You have an older HW version with a single LAN port… latest version has 3 LANs. Not the end of the world, you could use a spare WAN for the remote site traffic but it would restrict you to layer 3 topologies.
To do this you would:
- Connect a spare WAN (eg WAN2) to a new or existing VLAN on your switch stack.
- Set the WAN to IP forwarding (so disable NAT)
- Create an outbound policy rule for traffic from the Watchguard to only use WAN1
- Create an outbound policy rule for all other traffic to be be sent via WAN 2.
- Add a static route to your switch stack / watchguard that sends remote site traffic via the WAN2 IP.
OR you could put a managed switch on the LAN of the B305 to give you the ports you need to make the original plan work.
in answer to your earlier questions:
They could if you wanted. With a Layer 2 PepVPN you are creating a transparent bridge between physical ports at the remote site and/or VLANs at the remote site. If you bridged physical ports, you could then pass multiple VLAN tagged traffic across the Layer2 VPN. Or you could bridge a single VLAN. Whatever works best for you.
Yes. When using Layer2. Although you could bridge a single VLAN over Layer 2 for some devices at a remote site (which would then access the internet via your current watchguard), and let others break out directly to the internet locally (using Layer3).
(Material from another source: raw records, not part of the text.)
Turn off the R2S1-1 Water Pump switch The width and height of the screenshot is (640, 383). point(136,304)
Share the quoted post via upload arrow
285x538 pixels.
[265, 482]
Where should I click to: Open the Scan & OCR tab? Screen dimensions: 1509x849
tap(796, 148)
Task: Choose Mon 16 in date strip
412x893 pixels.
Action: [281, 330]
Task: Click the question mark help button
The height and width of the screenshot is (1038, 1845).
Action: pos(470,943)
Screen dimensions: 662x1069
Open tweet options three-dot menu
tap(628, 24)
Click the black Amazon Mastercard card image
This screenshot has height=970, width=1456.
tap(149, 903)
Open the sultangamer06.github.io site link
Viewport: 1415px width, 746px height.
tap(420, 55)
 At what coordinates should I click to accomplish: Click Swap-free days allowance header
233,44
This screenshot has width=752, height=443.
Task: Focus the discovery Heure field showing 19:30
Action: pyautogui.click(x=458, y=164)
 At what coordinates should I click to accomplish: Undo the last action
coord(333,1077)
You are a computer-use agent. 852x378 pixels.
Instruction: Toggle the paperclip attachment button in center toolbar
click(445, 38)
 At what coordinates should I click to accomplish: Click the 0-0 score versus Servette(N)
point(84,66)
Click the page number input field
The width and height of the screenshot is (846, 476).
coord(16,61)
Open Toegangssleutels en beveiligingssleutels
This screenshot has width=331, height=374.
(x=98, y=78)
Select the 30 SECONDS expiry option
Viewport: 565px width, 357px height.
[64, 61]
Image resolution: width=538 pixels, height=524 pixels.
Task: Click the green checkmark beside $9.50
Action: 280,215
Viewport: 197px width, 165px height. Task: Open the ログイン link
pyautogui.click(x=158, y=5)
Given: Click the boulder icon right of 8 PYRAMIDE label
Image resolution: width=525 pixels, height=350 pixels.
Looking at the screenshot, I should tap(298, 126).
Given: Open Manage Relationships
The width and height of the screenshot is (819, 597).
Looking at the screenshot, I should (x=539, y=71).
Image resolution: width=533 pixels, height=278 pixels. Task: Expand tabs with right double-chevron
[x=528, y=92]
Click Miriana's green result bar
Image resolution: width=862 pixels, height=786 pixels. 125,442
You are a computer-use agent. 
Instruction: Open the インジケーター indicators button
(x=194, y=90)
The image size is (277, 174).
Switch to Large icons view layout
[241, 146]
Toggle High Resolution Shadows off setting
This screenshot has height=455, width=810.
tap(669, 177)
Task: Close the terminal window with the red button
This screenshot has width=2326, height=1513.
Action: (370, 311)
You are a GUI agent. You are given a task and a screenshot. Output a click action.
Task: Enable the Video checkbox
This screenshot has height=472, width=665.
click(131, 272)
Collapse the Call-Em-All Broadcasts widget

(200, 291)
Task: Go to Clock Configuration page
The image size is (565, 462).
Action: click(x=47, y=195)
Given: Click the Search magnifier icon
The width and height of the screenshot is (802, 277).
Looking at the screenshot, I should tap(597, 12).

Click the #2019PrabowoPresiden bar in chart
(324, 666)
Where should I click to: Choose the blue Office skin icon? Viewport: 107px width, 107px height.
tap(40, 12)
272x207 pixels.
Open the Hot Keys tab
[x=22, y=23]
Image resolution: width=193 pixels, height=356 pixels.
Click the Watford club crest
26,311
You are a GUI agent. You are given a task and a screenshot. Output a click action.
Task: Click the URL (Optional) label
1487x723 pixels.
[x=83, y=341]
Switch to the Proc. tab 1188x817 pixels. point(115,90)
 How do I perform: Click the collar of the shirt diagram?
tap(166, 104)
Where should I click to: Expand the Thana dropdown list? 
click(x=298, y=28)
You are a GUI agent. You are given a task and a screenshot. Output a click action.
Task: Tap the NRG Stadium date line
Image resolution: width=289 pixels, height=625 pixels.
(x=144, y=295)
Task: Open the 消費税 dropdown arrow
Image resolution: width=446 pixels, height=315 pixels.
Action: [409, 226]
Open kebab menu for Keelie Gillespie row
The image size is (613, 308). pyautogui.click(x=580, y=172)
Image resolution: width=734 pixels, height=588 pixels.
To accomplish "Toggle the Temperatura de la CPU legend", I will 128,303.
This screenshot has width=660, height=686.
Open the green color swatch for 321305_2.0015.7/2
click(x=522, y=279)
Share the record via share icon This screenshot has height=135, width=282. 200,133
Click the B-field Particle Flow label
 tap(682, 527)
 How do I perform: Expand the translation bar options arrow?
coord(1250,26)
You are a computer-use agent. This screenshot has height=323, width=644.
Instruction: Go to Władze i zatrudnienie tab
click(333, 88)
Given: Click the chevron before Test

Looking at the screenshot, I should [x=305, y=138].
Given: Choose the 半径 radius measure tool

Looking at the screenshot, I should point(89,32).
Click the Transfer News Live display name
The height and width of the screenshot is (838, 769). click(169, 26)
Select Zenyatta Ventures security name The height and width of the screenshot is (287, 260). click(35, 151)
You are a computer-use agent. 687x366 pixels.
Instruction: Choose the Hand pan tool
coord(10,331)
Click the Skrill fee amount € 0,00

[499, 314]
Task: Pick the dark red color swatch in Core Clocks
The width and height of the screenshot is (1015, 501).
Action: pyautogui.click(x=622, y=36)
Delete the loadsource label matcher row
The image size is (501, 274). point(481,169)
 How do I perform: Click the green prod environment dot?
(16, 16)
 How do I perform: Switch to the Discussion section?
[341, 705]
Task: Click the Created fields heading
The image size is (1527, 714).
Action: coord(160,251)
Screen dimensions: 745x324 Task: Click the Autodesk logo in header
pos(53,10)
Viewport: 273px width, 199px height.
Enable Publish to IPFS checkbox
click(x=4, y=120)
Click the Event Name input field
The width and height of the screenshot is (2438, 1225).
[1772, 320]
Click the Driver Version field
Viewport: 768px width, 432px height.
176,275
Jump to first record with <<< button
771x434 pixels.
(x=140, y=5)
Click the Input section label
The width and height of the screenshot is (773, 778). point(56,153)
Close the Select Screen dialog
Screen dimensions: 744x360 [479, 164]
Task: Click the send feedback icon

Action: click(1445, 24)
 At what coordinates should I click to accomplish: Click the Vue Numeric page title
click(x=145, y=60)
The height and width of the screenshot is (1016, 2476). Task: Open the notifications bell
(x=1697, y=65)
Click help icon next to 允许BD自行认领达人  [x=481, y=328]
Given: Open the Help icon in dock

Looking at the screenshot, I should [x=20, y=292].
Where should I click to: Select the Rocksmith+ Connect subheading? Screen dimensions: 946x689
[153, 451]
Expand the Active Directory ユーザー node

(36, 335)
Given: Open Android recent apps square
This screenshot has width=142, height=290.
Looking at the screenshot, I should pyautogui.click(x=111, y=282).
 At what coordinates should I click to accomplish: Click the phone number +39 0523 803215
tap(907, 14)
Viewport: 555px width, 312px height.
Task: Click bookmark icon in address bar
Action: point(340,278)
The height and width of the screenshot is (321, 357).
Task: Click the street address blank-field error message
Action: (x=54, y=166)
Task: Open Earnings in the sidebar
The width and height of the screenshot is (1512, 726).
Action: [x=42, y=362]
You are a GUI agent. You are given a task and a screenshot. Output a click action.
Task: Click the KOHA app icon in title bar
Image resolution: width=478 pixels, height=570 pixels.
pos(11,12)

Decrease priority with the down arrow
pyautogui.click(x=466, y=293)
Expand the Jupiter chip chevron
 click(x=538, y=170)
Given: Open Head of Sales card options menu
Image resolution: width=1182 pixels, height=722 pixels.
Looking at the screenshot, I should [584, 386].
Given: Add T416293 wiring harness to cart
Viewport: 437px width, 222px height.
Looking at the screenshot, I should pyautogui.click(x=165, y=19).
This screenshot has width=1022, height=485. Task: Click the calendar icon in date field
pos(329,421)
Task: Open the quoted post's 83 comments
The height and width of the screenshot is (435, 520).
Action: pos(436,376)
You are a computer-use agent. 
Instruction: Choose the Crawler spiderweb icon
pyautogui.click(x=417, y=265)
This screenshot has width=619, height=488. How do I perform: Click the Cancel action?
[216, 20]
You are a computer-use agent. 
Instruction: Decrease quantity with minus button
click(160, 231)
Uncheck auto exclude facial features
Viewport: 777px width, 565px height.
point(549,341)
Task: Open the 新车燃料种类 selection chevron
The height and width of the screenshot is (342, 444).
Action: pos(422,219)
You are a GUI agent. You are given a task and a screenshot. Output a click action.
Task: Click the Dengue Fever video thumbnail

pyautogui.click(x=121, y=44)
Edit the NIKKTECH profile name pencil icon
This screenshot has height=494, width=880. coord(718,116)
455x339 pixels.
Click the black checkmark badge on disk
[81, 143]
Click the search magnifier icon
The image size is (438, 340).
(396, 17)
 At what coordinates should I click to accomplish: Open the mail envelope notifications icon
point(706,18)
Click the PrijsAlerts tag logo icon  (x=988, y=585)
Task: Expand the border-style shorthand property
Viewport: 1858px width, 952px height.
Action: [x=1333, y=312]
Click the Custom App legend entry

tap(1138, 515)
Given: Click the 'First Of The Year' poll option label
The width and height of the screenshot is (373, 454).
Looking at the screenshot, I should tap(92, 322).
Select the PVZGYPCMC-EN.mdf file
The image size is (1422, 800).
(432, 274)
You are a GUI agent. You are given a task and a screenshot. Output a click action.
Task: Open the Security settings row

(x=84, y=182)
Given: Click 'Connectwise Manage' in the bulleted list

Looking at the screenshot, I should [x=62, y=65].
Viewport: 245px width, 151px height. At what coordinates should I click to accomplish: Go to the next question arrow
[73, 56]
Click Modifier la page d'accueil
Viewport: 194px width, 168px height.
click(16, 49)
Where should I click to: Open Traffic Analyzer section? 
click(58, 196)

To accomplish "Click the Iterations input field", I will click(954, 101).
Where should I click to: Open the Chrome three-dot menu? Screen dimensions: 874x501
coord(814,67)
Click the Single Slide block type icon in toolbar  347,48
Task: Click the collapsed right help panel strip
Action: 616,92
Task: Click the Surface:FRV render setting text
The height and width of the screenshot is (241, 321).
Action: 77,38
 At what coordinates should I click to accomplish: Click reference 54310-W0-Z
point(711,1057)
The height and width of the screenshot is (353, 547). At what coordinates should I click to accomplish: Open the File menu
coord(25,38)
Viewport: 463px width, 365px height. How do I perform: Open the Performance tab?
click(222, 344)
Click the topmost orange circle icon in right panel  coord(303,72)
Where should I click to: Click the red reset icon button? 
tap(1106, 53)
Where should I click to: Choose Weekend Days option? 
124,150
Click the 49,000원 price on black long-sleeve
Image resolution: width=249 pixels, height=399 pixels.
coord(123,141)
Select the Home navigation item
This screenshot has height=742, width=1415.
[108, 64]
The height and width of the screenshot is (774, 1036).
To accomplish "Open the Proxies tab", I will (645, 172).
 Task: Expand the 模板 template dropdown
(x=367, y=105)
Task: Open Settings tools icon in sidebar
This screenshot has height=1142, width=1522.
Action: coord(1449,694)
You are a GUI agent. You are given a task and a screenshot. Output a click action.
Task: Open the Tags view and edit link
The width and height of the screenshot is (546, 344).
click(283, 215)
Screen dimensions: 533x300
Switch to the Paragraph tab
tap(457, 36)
It depends. You will add latency to the internet traffic, and your current site would need to have enough bandwidth to cope in that internet relay role. The Balance 305 also will need to support enough PepVPN/Speedfusion throughput. The other thing to worry about is multicast broadcast traffic since in L2 that will traverse the VPN also. This can be desirable (for easy network discovery and some special types of traffic / discovery protocols like SONOS) but is often a waste of bandwidth.
Yes. You’ll immediately lose 19% of available bandwidth to VPN overhead and latency will increase which will ultimately affect bandwidth availability also.
Yes, but you can still choose to force internet traffic over the VPN to breakout at your current site via the watchguard. Or not. Layer3 gives you more granular control of where different types of traffic will be routed.
Sure. A device will full speedfusion capability can be much more resilient than one without. You can take advantage of bandwidth bonding & packet level failover for VPN so your VPN sessions stay up even when a WAN link fails. This can make VoIP uninterruptible and keep file transfers and the such going even when WAN links are unreliable. When combined with 4G (either USB dongles or if using the MAX devices embedded modems) you can keep a remote site seamlessly connected to your head office even when the fixed line internet connection fails.
You size Peplink devices by the number of WAN ports, the number of supported remote peers (ie remote sites that you want to connect to), their Speedfusion/PepVPN throughput capability and their standard routing throughput capability. Same with the MAX range of products, but then you can also consider the number of 4G WAN connections too.